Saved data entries
━━━━━━━━━━

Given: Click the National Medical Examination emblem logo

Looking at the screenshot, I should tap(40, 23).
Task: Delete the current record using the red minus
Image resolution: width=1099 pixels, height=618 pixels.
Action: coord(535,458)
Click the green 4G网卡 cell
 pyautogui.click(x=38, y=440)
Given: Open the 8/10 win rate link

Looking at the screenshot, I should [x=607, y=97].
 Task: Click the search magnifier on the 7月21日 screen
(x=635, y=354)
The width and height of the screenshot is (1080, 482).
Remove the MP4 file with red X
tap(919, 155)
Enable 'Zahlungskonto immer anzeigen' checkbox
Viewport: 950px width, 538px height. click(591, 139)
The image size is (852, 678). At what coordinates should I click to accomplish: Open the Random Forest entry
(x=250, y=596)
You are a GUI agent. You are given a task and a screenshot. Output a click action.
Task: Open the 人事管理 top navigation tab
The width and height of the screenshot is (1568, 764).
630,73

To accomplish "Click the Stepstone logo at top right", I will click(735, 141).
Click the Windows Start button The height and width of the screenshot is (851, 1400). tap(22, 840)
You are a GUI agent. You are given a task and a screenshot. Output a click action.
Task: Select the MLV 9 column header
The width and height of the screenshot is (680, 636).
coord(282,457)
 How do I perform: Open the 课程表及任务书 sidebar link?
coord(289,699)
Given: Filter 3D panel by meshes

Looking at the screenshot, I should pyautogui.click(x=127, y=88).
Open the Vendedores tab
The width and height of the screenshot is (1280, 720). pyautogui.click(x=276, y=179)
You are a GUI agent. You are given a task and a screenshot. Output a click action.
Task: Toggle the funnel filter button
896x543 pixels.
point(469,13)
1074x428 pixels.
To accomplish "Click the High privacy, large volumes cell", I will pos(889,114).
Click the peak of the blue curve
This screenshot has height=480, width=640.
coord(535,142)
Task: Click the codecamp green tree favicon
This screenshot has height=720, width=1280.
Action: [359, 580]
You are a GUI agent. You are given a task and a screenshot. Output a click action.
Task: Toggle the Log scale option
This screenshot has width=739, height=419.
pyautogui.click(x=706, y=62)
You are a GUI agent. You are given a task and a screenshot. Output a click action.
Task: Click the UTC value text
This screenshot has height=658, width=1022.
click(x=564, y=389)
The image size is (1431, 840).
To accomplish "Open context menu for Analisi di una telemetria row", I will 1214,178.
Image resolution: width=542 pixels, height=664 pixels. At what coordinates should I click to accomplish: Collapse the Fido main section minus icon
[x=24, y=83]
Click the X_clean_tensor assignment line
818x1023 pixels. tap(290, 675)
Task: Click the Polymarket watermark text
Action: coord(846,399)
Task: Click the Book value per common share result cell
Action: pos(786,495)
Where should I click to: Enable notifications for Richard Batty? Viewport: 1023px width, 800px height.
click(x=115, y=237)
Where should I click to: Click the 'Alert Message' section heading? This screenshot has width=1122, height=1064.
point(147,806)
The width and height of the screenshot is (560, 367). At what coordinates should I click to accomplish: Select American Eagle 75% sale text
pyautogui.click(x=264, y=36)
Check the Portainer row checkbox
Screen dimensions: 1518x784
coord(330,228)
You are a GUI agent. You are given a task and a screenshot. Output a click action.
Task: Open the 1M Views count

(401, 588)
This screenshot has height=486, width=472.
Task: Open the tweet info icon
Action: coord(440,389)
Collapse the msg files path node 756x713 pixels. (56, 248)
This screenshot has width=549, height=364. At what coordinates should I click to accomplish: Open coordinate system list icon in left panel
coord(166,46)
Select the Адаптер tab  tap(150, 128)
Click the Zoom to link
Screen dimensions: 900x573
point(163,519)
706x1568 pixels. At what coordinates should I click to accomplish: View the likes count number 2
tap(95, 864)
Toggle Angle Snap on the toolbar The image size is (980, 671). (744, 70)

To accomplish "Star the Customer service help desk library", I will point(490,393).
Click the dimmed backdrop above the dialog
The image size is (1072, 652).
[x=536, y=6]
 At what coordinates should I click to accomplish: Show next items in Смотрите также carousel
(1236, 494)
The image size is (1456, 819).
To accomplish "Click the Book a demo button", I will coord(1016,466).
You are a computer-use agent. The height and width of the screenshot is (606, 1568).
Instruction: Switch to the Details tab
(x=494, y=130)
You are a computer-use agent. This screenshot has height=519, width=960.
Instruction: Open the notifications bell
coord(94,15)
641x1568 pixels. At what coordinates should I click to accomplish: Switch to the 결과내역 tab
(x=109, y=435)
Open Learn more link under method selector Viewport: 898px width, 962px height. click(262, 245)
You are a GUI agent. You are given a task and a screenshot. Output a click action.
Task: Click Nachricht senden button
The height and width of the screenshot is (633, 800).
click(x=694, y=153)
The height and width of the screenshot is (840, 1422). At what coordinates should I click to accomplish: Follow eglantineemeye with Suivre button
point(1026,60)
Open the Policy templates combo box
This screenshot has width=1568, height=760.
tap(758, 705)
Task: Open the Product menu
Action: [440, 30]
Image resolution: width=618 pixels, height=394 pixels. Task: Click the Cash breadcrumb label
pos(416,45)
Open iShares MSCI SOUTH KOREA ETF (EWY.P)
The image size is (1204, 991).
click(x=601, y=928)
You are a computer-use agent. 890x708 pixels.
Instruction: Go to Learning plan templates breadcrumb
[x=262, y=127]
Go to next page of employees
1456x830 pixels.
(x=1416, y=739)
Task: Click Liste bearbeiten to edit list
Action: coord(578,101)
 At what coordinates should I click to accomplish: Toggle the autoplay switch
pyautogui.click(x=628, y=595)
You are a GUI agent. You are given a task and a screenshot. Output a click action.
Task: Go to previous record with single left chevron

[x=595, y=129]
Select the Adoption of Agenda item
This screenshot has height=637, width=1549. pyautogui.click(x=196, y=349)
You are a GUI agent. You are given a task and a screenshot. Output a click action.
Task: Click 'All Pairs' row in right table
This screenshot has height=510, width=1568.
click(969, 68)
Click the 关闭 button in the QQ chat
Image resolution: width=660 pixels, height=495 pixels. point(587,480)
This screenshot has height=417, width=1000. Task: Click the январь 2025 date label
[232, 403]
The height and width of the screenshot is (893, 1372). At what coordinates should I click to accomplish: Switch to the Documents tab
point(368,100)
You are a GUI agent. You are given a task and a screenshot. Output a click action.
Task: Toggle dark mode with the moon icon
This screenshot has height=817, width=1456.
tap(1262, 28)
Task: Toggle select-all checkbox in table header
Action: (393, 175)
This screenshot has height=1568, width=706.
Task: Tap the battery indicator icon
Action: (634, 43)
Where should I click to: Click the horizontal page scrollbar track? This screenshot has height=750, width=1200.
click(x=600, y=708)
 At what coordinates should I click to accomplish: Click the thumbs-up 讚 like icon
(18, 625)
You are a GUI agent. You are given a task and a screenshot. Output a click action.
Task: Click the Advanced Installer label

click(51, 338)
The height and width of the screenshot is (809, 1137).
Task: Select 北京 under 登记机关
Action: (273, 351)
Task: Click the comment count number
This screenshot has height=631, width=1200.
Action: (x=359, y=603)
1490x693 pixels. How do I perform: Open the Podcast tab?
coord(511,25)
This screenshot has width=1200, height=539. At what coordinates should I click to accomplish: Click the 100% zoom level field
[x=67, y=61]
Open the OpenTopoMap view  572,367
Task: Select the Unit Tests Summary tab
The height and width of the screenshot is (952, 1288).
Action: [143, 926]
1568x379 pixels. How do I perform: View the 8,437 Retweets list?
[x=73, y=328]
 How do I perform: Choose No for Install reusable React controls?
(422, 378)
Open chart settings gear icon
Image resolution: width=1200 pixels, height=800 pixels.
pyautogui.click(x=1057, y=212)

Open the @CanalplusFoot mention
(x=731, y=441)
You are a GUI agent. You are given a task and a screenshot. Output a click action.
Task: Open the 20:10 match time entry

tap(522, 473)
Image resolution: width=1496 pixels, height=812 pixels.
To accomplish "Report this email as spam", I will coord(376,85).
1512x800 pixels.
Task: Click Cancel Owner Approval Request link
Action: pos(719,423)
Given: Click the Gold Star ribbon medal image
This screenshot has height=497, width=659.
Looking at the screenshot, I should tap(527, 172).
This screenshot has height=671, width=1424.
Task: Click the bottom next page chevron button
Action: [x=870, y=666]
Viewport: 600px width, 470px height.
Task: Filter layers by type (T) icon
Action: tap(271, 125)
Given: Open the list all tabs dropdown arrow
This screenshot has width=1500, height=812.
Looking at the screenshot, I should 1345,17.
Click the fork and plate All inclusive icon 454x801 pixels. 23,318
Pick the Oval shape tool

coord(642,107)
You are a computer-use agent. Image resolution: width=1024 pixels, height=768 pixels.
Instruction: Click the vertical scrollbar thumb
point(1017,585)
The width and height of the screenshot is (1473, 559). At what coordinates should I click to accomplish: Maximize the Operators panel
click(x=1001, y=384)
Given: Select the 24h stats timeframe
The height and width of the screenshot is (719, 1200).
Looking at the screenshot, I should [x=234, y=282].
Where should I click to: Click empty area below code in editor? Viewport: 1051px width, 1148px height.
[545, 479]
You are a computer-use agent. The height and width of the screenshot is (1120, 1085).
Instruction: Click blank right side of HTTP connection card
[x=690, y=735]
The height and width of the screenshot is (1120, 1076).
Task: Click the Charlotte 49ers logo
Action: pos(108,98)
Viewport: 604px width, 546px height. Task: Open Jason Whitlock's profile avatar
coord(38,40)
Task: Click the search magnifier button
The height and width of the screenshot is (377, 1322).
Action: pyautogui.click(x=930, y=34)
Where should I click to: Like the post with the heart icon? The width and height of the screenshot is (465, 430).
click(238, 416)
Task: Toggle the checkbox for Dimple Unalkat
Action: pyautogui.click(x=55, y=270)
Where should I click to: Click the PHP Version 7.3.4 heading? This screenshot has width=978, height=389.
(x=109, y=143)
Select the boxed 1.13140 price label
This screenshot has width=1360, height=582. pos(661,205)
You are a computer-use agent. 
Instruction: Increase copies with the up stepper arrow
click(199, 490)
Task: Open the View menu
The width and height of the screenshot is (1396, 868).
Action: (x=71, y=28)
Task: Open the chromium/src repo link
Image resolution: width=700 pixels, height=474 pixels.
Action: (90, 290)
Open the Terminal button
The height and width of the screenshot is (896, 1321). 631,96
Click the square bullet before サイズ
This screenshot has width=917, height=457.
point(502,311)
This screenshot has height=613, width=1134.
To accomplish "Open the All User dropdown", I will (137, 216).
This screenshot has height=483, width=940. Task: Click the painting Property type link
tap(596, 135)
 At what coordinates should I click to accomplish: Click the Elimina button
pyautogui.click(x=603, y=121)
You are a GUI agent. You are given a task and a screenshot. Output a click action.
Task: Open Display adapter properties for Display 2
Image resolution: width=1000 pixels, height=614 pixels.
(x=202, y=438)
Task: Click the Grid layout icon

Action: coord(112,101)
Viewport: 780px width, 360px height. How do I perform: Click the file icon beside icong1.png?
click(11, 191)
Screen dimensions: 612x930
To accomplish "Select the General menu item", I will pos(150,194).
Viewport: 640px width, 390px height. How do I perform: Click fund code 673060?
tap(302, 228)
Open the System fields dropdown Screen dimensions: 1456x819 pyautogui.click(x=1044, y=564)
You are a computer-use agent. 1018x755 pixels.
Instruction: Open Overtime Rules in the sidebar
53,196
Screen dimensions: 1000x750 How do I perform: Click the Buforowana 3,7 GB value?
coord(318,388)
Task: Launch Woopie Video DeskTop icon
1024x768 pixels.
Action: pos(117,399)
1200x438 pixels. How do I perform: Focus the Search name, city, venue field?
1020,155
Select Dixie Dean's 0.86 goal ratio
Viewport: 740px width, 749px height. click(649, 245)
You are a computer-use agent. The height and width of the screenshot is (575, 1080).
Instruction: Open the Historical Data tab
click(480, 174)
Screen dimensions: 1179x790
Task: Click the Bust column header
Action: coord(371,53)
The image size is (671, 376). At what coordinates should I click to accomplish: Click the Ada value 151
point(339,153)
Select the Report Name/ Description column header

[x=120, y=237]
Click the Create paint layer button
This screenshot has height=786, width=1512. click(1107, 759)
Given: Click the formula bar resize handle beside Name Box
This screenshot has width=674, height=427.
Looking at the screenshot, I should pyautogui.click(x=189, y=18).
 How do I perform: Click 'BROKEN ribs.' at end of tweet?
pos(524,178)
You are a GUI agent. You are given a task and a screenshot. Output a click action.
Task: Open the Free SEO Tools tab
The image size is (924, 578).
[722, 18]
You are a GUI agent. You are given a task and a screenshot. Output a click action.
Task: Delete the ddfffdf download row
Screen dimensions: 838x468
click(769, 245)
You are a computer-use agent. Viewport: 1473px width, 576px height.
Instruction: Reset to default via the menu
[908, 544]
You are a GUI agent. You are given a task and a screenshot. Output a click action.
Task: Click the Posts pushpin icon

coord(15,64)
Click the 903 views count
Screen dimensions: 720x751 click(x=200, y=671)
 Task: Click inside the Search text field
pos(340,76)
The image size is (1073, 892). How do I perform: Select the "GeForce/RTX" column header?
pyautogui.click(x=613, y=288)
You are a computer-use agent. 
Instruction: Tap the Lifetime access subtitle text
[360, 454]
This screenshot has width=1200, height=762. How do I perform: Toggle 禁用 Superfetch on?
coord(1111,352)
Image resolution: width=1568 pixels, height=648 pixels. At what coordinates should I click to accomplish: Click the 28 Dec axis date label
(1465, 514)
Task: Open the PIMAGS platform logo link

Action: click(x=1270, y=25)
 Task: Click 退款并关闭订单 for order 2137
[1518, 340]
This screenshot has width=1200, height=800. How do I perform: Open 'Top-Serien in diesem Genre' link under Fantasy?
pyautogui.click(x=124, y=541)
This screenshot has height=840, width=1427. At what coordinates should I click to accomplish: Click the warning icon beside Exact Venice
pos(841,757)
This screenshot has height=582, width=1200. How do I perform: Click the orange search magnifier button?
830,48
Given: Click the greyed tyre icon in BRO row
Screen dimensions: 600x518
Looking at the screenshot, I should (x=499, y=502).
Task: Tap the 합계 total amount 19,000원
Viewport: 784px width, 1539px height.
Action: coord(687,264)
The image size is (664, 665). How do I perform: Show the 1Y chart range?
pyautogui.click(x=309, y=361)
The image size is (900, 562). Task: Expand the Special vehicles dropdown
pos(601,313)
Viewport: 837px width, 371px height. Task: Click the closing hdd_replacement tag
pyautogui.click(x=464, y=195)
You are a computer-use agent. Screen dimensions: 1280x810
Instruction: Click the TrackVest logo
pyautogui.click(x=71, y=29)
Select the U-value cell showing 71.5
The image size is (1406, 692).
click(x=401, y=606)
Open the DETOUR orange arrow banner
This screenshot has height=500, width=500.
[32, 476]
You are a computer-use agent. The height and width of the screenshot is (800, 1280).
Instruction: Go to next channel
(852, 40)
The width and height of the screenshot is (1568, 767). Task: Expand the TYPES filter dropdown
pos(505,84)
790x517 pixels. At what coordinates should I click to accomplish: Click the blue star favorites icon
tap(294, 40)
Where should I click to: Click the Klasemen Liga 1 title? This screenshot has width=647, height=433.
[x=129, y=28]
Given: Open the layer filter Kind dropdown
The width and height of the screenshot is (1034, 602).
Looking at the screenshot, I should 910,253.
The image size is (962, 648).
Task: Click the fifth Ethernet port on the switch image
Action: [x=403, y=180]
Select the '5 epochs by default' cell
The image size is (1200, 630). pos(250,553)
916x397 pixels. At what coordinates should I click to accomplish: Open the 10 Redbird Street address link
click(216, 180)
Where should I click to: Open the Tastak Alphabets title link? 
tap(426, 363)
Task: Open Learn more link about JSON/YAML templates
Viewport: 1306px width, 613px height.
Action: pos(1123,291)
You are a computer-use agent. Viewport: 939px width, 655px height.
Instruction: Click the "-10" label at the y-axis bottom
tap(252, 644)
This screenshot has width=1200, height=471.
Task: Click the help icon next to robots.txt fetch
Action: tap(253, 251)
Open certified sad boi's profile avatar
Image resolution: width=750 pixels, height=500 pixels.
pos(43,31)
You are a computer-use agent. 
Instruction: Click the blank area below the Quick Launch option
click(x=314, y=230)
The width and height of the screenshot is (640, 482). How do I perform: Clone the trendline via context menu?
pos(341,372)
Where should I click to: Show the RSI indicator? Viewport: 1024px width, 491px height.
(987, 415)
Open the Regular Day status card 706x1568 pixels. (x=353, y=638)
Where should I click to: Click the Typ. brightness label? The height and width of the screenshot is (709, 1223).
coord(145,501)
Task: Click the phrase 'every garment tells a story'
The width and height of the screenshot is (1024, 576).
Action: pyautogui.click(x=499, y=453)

━━━━━━━━━━

- What you will do: Reply with the number of lines in the preceding entries that contain "more", and no other words.

- Answer for the task: 2